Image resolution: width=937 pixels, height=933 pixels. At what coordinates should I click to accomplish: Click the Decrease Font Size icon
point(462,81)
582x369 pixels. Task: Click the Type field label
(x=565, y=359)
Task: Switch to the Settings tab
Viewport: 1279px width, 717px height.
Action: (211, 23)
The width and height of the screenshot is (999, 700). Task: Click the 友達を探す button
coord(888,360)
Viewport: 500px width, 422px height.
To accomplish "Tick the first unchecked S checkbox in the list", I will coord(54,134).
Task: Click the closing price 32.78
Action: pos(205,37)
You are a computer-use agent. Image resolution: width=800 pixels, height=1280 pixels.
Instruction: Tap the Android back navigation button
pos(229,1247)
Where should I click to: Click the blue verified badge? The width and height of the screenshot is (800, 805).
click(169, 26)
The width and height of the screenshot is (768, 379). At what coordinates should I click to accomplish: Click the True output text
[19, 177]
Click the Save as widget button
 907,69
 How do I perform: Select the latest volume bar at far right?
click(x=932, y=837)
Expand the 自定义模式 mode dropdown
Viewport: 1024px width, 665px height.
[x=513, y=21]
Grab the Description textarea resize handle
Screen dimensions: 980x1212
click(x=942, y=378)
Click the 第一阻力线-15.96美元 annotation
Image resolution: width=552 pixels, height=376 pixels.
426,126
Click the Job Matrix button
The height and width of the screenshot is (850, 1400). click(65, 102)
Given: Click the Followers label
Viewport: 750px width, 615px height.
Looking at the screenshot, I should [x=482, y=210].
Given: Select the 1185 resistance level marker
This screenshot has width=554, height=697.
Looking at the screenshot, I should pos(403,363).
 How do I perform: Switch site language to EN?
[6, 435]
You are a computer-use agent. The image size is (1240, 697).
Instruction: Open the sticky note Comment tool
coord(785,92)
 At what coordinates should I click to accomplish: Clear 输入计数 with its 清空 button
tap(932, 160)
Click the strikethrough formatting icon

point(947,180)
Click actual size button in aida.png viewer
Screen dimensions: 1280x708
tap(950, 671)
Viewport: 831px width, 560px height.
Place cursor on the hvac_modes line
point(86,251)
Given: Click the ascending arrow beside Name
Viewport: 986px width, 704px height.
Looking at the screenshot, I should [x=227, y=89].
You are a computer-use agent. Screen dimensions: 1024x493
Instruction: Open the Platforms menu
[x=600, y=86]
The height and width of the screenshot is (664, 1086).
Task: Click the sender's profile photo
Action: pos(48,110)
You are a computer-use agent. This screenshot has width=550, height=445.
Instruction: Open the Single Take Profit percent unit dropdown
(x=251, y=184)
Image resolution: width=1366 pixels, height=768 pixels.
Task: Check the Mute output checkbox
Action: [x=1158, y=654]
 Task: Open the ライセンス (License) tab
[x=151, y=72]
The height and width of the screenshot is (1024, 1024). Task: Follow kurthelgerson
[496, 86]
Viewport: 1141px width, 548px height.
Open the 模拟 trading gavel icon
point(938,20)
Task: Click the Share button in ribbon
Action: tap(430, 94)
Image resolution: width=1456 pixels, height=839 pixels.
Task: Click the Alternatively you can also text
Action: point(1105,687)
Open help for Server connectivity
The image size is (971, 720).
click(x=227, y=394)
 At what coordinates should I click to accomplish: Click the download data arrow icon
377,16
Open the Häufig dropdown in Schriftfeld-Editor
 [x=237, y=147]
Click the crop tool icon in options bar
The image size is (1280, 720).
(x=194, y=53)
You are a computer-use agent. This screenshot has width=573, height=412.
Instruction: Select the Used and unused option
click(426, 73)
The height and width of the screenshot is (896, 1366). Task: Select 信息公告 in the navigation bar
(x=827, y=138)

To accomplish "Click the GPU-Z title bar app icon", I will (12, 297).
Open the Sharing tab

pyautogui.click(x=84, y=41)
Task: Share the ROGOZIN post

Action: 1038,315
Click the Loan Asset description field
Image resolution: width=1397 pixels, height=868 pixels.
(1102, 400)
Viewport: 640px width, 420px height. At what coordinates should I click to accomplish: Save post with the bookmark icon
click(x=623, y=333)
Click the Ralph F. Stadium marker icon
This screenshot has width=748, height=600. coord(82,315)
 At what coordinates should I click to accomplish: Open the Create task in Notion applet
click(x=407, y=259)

------

For each line of the listing that holds the word "Given", show that line.

Given: Click the Followers label
Given: Select the 1185 resistance level marker
Given: Click the ascending arrow beside Name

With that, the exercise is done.